> [What to produce]: Among the lines below, restate word for word only those from the line with "Given: Choose Help from the context menu" through the line with "This screenshot has height=976, width=1548.", with both end lines kept.

> [Supplied entries]:
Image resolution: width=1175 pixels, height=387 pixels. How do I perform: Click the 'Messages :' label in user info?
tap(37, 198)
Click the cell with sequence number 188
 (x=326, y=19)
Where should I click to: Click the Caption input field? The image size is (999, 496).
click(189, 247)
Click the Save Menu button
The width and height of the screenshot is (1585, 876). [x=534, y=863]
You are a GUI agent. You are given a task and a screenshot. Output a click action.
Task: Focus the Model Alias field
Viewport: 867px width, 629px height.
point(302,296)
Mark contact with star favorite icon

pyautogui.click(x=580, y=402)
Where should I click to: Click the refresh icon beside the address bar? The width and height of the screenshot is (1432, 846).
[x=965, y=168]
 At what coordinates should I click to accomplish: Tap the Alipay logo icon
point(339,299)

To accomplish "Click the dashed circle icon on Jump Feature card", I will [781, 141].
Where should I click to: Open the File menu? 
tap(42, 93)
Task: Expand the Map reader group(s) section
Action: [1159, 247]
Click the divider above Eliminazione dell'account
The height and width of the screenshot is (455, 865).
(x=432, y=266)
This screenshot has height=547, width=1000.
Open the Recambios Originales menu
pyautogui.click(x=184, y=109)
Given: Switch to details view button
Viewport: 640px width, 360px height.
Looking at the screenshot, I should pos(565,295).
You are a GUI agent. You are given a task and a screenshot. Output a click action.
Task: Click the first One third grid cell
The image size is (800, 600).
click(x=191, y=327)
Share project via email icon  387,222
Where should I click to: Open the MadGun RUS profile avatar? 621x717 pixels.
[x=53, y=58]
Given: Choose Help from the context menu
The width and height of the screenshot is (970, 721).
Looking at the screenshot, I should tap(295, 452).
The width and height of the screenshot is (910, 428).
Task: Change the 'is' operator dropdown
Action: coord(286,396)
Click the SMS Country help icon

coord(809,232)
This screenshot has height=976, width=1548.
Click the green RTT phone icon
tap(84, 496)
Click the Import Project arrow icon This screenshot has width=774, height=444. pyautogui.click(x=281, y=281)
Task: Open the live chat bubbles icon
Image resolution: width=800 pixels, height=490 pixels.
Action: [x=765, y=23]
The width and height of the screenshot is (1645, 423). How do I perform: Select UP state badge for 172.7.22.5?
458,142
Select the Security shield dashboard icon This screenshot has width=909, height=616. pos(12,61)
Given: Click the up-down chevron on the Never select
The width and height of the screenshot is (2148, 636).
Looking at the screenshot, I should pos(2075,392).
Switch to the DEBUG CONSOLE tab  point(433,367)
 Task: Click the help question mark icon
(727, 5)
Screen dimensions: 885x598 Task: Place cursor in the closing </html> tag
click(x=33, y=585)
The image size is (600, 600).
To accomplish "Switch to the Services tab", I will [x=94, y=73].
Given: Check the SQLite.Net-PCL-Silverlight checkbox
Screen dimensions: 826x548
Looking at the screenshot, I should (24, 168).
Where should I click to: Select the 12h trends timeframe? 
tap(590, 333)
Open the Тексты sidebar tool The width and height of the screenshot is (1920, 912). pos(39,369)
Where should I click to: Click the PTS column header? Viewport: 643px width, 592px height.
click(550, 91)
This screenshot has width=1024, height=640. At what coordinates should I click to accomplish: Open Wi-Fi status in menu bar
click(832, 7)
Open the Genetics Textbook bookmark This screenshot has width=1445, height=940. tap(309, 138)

> [Exercise answer]:
Given: Choose Help from the context menu
The width and height of the screenshot is (970, 721).
Looking at the screenshot, I should tap(295, 452).
The width and height of the screenshot is (910, 428).
Task: Change the 'is' operator dropdown
Action: coord(286,396)
Click the SMS Country help icon

coord(809,232)
This screenshot has height=976, width=1548.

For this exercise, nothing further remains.